======== EXTRACTED INFORMATION ========

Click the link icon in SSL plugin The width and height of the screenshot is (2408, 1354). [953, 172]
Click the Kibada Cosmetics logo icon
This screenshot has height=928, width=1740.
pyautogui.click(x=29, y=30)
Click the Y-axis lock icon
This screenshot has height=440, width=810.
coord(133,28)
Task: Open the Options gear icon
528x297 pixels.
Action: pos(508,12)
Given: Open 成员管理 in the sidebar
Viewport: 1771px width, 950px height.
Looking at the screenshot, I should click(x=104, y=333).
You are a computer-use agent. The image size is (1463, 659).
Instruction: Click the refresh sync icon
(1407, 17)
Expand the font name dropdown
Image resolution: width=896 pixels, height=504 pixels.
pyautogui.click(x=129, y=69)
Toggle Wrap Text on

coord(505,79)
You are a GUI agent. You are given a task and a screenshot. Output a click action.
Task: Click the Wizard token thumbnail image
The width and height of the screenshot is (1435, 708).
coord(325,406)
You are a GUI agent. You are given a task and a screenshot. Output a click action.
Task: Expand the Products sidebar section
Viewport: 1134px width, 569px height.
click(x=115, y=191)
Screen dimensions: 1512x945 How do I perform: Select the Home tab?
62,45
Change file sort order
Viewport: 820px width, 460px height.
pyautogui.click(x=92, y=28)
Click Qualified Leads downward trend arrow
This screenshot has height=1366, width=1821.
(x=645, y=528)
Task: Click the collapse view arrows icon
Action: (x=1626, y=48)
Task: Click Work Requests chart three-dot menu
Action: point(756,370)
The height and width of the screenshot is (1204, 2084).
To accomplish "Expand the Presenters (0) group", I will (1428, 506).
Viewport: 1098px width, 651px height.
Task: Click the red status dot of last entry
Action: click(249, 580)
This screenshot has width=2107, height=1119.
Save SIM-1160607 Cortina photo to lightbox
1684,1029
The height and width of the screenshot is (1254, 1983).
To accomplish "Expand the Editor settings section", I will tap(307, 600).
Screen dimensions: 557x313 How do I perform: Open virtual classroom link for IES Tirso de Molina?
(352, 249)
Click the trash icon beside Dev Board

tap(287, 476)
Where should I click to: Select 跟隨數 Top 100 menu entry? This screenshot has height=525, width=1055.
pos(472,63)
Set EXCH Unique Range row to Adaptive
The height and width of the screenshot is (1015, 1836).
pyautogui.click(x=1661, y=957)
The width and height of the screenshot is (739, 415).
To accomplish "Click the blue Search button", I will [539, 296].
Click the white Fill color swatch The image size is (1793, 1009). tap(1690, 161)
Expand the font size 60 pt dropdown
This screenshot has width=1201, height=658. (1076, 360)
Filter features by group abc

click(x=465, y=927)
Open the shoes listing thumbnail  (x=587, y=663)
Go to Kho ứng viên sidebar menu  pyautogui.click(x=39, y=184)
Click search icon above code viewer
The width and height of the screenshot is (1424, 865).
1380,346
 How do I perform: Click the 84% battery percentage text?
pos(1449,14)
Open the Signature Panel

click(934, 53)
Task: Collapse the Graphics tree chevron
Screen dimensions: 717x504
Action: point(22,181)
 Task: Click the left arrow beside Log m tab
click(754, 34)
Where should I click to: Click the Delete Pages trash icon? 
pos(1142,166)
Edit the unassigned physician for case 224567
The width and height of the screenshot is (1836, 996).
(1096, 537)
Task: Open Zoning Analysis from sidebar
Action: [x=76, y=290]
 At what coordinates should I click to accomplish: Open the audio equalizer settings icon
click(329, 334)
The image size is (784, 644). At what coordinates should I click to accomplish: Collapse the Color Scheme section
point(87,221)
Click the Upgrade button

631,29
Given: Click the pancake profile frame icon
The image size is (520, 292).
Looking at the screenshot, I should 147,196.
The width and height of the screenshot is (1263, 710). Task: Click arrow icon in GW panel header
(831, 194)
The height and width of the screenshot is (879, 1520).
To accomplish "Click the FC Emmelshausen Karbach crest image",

========

**WORK INSTRUCTION:** Begin with the first line of the listing above and write out each line exactly, ending with the line that contains "The height and width of the screenshot is (1204, 2084).".

**ANSWER AREA:**
Click the link icon in SSL plugin The width and height of the screenshot is (2408, 1354). [953, 172]
Click the Kibada Cosmetics logo icon
This screenshot has height=928, width=1740.
pyautogui.click(x=29, y=30)
Click the Y-axis lock icon
This screenshot has height=440, width=810.
coord(133,28)
Task: Open the Options gear icon
528x297 pixels.
Action: pos(508,12)
Given: Open 成员管理 in the sidebar
Viewport: 1771px width, 950px height.
Looking at the screenshot, I should click(x=104, y=333).
You are a computer-use agent. The image size is (1463, 659).
Instruction: Click the refresh sync icon
(1407, 17)
Expand the font name dropdown
Image resolution: width=896 pixels, height=504 pixels.
pyautogui.click(x=129, y=69)
Toggle Wrap Text on

coord(505,79)
You are a GUI agent. You are given a task and a screenshot. Output a click action.
Task: Click the Wizard token thumbnail image
The width and height of the screenshot is (1435, 708).
coord(325,406)
You are a GUI agent. You are given a task and a screenshot. Output a click action.
Task: Expand the Products sidebar section
Viewport: 1134px width, 569px height.
click(x=115, y=191)
Screen dimensions: 1512x945 How do I perform: Select the Home tab?
62,45
Change file sort order
Viewport: 820px width, 460px height.
pyautogui.click(x=92, y=28)
Click Qualified Leads downward trend arrow
This screenshot has height=1366, width=1821.
(x=645, y=528)
Task: Click the collapse view arrows icon
Action: (x=1626, y=48)
Task: Click Work Requests chart three-dot menu
Action: point(756,370)
The height and width of the screenshot is (1204, 2084).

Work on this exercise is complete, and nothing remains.